§ **Task directions**: Will you quote the items word for word, starting with the line containing "Click the word" and continuing through the end of the items, with the pictures left out?

** Begin Data supplied **

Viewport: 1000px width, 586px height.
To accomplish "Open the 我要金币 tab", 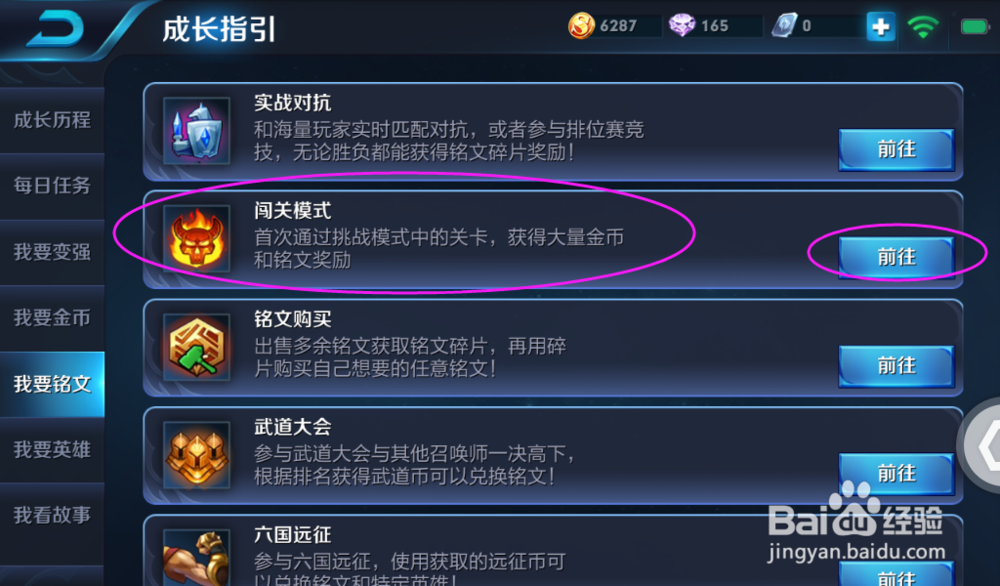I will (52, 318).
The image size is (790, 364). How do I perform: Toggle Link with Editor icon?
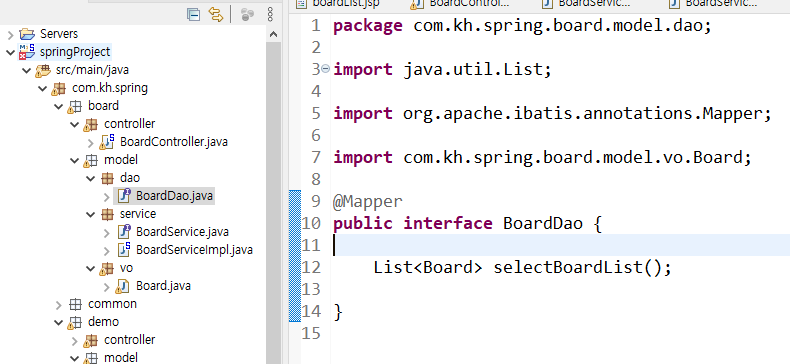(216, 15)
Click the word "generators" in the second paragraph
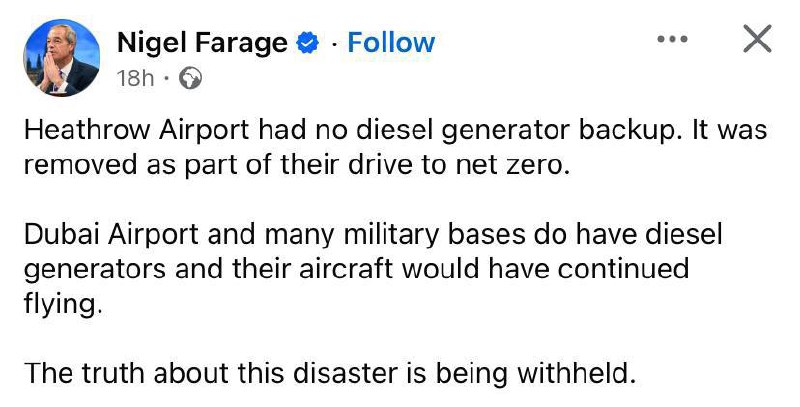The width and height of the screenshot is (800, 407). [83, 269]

** End Data supplied **

§ **Complete answer**:
Click the word "generators" in the second paragraph
The width and height of the screenshot is (800, 407). [83, 269]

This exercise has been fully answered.